**PASSAGE**

◇ ◇ ◇ ◇ ◇ ◇ ◇

# Looking for pictures and video clips for a youtube video.



## JustDressageIt (Oct 4, 2007)

May I ask what this video will be used for? (i.e. what is the goal of the video?)


----------



## SPhorsemanship (Apr 5, 2010)

Yes, good question. As I've said, it is not to criticize anything. I want to show people the mistreatment, misunderstanding, and bad relationships between some horses and humans as well as a natural and free approach that can be created. I want to show how some show horses are run into the ground for the winning of the rider. I forgot to mention that it will probably be featuring Klaus Ferdinand Hempfling.
So, the main goal of the video is to give a message to people about the bad side with horses and the good side.


----------



## JustDressageIt (Oct 4, 2007)

Yes... there are good and bad sides no matter what discipline or method of training you do. I could post photos of my horse bucking and 'misbehaving' on the lunge line (read: blowing off steam) but in the context you're describing, I would kind of be shooting myself in the foot saying that my training method is incorrect and that I'm 'abusing' my horse. 
I would also like to point out that while someone might have a clip of a horse _that isn't theirs_ misbehaving or being abused, unless you have explicit permission from the horse owner and handler in the video, you might be stepping into a relative grey area of what would be considered "acceptable" advertising. 

If I may offer some advertising advice... I would stay away from the whole "this is bad, our method is good" type of advertising. When I see that type of propaganda, I'm more liable to criticize the program that put the video out than look at it in a good way. You're better off to show off your program in the best light you can, rather than using fear/anger tactics.


----------



## SPhorsemanship (Apr 5, 2010)

I really am not trying to make any kind of riding look bad because as you have said there are bad sides to everything. Your horse blowing off some steam probably wouldn't even fit into this video. I don't really consider playful or exited bucking anything bad, I would maybe even put that in the natural horsemanship side because if you are letting your horse express itself and letting him get his energy out, there is nothing bad there, that is good. I'm actually trying not to say anything about a particular method either, and thank you for pointing out that I have used the term natural horsemanship. Do you have any ideas as what I could say instead of "natural horsemanship". I just want to say that people should listen to the horse. i.e. give the horse a voice.

◇ ◇ ◇ ◇ ◇ ◇ ◇

**STORED ROWS**
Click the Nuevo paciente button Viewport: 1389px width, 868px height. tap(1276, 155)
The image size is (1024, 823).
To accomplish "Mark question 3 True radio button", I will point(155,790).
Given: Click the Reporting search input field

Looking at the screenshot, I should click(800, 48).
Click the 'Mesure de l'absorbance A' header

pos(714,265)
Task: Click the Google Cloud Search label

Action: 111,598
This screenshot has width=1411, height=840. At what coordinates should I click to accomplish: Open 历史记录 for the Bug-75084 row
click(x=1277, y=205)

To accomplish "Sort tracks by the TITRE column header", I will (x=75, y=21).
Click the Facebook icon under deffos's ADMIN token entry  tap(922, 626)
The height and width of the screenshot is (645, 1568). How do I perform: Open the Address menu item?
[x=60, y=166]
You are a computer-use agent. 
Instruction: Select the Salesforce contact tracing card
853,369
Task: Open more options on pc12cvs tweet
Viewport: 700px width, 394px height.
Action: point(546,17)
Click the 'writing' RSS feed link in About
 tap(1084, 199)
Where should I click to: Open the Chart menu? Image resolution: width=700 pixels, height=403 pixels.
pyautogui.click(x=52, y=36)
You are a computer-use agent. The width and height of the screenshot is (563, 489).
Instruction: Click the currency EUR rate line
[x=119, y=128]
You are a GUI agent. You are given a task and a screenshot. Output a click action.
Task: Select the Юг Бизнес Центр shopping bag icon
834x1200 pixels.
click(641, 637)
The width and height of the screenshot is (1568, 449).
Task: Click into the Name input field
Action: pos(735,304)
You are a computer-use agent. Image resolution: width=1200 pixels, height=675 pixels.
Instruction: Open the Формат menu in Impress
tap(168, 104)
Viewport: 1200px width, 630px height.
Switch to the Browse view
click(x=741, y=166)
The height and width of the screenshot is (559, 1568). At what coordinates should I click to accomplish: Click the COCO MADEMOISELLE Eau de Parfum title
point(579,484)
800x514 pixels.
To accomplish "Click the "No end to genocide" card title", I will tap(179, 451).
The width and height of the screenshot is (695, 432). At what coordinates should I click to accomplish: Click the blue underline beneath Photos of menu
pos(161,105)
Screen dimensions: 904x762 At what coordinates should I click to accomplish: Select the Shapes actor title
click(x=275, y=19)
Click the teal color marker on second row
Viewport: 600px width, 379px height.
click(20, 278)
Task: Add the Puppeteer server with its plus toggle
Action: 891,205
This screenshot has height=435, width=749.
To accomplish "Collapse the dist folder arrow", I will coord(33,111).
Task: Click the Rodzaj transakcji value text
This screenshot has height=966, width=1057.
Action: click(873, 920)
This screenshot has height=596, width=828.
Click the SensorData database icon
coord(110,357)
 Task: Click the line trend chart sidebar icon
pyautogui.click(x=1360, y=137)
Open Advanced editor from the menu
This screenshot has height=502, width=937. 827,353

◇ ◇ ◇ ◇ ◇ ◇ ◇

**WORK TO COMPLETE**
1) Output everything in the rows from the line containing "Task: Click the line" down to the last row, both ends included, reproduced verbatim.
2) Write the next part of the forum thread about finding horse pictures and clips for a video.
The rows are unrelated to the forum thread above them.

**ANSWER SET**
1)
 Task: Click the line trend chart sidebar icon
pyautogui.click(x=1360, y=137)
Open Advanced editor from the menu
This screenshot has height=502, width=937. 827,353

2)
I'm considering changing the video topic to something more specific after hearing what you have said. I think many people will interpret the video the wrong way. Tell me what you think of these ideas
1)The bit: how it can be cruel and how it can be a very good way to communicate with a horse.
2)horses sport: the bad sides(overtiring, abuse,bits,spurs etc.), how it has changed,
3)classical(including baroque riding) vs. modern dressage
4)The whip: just like the bit-misuse and proper use. How the proper use makes the communication between horse and rider much better
5)Art of horsemanship: the communication between horse in human. *not "natural horsemanship"* 
6)Natural horsemanship: how it has been carried away and is now mainly to make money. eg.parelli(in most cases)


----------



## Mike_User (Oct 24, 2006)

Hello SPhorsemanship,

Will the video you are soliciting submissions for be used to promote a particular website, product, or service?


----------



## SPhorsemanship (Apr 5, 2010)

No it's just to show some of the bad aspects of being with horses that too many people show a blind eye to.


----------



## SPhorsemanship (Apr 5, 2010)

bump is anyone interested?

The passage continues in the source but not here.